SizheAn / PanoHead

Code Repository for CVPR 2023 Paper "PanoHead: Geometry-Aware 3D Full-Head Synthesis in 360 degree"
Creative Commons Zero v1.0 Universal
1.91k stars 236 forks source link

How Do I Get This to Run on Colab? #8

Closed zsxkib closed 1 year ago

zsxkib commented 1 year ago

I'm on Google Colab:

%%shell
git clone https://github.com/zsxkib/replicate-pano-head.git

ls

pip install numpy click pillow scipy torch requests tqdm ninja matplotlib imageio imgui glfw pyopengl imageio-ffmpeg pyspng psutil mrcfile tensorboard torchvision

cd replicate-pano-head

mkdir "/content/replicate-pano-head/models/"

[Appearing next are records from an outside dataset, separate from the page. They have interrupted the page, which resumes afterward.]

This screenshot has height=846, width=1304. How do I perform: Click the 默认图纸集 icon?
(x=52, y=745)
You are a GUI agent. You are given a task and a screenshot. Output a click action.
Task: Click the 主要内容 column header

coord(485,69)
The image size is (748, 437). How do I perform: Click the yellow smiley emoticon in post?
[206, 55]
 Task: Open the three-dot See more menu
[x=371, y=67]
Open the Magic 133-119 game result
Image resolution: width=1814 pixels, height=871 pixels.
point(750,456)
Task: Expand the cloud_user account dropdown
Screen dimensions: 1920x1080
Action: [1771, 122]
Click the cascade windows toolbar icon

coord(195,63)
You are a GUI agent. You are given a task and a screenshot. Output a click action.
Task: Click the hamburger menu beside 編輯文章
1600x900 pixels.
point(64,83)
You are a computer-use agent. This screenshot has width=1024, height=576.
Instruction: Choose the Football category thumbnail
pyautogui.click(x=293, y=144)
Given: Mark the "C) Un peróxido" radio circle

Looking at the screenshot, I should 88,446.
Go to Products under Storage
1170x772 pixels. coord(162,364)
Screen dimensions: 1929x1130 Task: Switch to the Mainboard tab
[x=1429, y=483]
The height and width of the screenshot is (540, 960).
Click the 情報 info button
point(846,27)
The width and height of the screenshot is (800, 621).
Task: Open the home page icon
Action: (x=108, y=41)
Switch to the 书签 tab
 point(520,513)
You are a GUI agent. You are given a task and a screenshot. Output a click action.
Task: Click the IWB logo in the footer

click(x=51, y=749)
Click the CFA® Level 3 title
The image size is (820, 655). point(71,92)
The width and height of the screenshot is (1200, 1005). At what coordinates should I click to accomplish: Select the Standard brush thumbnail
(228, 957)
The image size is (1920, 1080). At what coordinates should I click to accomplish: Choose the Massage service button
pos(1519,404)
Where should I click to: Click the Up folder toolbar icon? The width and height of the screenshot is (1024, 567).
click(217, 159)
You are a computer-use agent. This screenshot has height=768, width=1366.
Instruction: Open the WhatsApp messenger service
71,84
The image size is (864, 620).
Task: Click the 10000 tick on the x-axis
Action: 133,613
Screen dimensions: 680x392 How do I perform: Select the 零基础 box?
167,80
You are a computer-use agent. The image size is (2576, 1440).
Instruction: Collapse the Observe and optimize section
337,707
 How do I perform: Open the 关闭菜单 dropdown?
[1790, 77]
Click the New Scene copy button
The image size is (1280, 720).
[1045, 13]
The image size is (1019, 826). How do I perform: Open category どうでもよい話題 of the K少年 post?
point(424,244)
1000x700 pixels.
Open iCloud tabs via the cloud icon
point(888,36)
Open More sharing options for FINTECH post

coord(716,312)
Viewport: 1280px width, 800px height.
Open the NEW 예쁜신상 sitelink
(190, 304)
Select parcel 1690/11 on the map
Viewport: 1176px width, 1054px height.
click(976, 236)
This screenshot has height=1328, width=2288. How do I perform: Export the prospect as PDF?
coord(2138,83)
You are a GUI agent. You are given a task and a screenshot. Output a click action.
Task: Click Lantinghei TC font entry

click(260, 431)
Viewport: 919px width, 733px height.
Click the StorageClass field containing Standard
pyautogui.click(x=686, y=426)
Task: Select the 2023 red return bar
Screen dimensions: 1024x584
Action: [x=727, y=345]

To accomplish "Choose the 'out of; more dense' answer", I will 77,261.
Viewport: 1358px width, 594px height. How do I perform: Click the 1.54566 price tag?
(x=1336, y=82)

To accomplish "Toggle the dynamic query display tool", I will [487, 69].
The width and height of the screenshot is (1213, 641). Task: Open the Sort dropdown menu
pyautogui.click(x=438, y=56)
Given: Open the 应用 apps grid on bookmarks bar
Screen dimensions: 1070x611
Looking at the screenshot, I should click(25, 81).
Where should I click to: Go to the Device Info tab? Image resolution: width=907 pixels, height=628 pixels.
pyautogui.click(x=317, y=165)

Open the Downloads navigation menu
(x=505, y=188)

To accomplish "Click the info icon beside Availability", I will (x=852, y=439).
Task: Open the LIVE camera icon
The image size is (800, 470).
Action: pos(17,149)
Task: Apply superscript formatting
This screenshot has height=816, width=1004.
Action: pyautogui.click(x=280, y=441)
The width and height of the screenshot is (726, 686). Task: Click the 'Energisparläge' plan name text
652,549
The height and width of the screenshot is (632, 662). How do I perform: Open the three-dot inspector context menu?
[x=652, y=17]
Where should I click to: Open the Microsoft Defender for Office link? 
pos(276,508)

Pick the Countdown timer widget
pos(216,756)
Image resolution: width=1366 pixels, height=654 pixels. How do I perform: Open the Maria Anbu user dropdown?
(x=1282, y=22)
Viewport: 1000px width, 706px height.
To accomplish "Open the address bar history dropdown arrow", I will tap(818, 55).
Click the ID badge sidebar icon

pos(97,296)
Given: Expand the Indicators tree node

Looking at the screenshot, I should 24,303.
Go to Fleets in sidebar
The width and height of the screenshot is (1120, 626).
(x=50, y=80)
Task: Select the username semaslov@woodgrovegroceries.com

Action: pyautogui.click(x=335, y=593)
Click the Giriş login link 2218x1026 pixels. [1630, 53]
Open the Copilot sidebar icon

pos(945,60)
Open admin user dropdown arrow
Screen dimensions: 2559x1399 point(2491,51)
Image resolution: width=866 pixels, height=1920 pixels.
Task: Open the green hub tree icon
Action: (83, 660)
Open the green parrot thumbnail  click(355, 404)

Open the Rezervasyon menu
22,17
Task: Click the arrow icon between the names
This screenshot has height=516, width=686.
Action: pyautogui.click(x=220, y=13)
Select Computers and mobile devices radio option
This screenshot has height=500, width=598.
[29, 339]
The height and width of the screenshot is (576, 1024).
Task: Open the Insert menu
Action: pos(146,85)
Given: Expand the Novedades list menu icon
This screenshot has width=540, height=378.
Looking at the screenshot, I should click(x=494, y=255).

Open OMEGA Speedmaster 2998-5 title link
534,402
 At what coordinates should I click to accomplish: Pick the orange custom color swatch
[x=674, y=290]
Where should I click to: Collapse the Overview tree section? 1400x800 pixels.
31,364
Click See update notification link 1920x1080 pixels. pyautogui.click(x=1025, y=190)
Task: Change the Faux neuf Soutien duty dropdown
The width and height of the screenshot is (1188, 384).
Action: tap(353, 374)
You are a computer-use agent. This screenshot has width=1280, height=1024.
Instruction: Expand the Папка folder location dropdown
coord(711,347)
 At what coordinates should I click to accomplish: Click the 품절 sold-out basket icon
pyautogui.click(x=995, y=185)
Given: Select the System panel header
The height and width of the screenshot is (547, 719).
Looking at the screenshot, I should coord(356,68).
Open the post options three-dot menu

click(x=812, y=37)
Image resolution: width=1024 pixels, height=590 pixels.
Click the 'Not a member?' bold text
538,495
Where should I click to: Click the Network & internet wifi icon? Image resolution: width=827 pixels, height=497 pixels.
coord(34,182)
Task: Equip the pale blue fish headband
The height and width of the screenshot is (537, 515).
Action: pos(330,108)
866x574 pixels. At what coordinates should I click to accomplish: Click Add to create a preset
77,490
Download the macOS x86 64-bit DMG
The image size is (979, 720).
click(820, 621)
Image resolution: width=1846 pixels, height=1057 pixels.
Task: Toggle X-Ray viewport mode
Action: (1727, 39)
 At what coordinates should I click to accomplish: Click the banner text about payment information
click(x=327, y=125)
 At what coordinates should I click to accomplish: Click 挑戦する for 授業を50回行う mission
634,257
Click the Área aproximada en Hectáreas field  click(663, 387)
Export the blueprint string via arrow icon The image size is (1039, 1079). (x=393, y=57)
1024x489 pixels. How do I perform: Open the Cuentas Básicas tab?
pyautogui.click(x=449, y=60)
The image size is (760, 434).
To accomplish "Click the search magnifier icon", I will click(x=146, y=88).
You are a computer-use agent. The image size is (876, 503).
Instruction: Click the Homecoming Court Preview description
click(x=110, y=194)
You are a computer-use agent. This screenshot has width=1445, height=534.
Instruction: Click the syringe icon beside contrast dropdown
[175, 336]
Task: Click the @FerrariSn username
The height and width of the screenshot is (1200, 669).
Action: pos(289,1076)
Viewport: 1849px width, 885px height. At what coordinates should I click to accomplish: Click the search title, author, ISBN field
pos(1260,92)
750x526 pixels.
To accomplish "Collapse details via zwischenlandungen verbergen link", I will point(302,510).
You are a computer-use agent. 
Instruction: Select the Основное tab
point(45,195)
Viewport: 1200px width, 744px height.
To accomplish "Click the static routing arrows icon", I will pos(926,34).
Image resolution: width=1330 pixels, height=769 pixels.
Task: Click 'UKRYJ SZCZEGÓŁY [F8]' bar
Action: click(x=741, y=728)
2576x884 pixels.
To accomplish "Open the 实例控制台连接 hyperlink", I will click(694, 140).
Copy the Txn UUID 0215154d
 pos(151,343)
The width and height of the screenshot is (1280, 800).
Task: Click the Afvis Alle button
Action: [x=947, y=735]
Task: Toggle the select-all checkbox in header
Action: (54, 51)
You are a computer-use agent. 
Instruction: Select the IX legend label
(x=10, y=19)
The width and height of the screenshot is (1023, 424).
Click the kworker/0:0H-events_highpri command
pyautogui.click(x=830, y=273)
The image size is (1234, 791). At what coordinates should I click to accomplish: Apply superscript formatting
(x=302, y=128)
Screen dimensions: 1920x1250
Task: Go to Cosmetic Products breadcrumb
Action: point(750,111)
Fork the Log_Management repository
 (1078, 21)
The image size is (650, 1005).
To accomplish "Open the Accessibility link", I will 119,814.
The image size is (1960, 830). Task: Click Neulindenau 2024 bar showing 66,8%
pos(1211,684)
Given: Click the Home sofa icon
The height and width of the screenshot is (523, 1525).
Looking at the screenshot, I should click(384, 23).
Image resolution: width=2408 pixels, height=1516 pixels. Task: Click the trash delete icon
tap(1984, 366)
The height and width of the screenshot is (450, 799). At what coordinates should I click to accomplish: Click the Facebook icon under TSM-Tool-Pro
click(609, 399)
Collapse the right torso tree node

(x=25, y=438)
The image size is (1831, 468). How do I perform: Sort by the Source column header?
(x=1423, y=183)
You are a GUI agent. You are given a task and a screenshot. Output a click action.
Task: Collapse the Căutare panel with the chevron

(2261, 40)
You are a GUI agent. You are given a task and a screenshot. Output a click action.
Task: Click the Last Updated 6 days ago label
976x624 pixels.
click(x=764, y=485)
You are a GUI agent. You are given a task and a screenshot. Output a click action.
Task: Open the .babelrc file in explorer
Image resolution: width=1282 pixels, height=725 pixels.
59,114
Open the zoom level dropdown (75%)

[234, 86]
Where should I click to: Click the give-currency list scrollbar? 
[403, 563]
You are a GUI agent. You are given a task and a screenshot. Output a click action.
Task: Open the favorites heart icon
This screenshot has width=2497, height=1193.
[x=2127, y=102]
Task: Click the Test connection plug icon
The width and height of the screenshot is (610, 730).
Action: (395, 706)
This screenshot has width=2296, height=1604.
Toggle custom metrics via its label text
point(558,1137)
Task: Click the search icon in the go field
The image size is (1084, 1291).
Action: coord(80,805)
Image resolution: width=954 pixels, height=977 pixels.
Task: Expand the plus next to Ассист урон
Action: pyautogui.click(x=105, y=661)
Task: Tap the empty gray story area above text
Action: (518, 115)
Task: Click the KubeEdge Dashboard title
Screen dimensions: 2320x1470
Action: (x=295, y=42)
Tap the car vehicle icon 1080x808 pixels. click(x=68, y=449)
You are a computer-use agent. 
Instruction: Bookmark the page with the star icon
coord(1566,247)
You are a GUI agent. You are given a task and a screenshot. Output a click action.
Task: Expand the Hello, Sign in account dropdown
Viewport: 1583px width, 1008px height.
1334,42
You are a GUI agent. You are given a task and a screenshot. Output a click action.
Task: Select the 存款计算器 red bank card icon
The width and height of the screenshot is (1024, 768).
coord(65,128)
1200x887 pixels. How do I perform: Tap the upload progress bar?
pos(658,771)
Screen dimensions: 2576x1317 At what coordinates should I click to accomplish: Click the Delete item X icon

FILE_ID=1FqvQzICV1H4fbQaz8BiWxtiRYxJd4T8N
DEST_PATH="/content/replicate-pano-head/models/easy-khair-180-gpc0.8-trans10-025000.pkl"
wget --load-cookies /tmp/cookies.txt "https://docs.google.com/uc?export=download&confirm=$(wget --quiet --save-cookies /tmp/cookies.txt --keep-session-cookies --no-check-certificate 'https://docs.google.com/uc?export=download&id=${FILE_ID}' -O- | sed -rn 's/.*confirm=([0-9A-Za-z_]+).*/\1\n/p')&id=${FILE_ID}" -O ${DEST_PATH} && rm -rf /tmp/cookies.txt

This all works. But when I run the following command I get a weird CUDA error. This is running on one T4 GPU:

python /content/replicate-pano-head/gen_videos.py --network /content/replicate-pano-head/models/easy-khair-180-gpc0.8-trans10-025000.pkl --seeds 0
Loading networks from "/content/replicate-pano-head/models/easy-khair-180-gpc0.8-trans10-025000.pkl"...
Traceback (most recent call last):
  File "/content/replicate-pano-head/gen_videos.py", line 371, in <module>
    generate_images() # pylint: disable=no-value-for-parameter
  File "/usr/local/lib/python3.10/dist-packages/click/core.py", line 1130, in __call__
    return self.main(*args, **kwargs)
  File "/usr/local/lib/python3.10/dist-packages/click/core.py", line 1055, in main
    rv = self.invoke(ctx)
  File "/usr/local/lib/python3.10/dist-packages/click/core.py", line 1404, in invoke
    return ctx.invoke(self.callback, **ctx.params)
  File "/usr/local/lib/python3.10/dist-packages/click/core.py", line 760, in invoke
    return __callback(*args, **kwargs)
  File "/content/replicate-pano-head/gen_videos.py", line 334, in generate_images
    G = legacy.load_network_pkl(f)['G_ema'].to(device) # type: ignore
  File "/usr/local/lib/python3.10/dist-packages/torch/nn/modules/module.py", line 1145, in to
    return self._apply(convert)
  File "/usr/local/lib/python3.10/dist-packages/torch/nn/modules/module.py", line 797, in _apply
    module._apply(fn)
  File "/usr/local/lib/python3.10/dist-packages/torch/nn/modules/module.py", line 797, in _apply
    module._apply(fn)
  File "/usr/local/lib/python3.10/dist-packages/torch/nn/modules/module.py", line 797, in _apply
    module._apply(fn)
  [Previous line repeated 2 more times]
  File "/usr/local/lib/python3.10/dist-packages/torch/nn/modules/module.py", line 820, in _apply
    param_applied = fn(param)
  File "/usr/local/lib/python3.10/dist-packages/torch/nn/modules/module.py", line 1143, in convert
    return t.to(device, dtype if t.is_floating_point() or t.is_complex() else None, non_blocking)
RuntimeError: CUDA error: invalid device ordinal
CUDA kernel errors might be asynchronously reported at some other API call, so the stacktrace below might be incorrect.
For debugging consider passing CUDA_LAUNCH_BLOCKING=1.
Compile with `TORCH_USE_CUDA_DSA` to enable device-side assertions.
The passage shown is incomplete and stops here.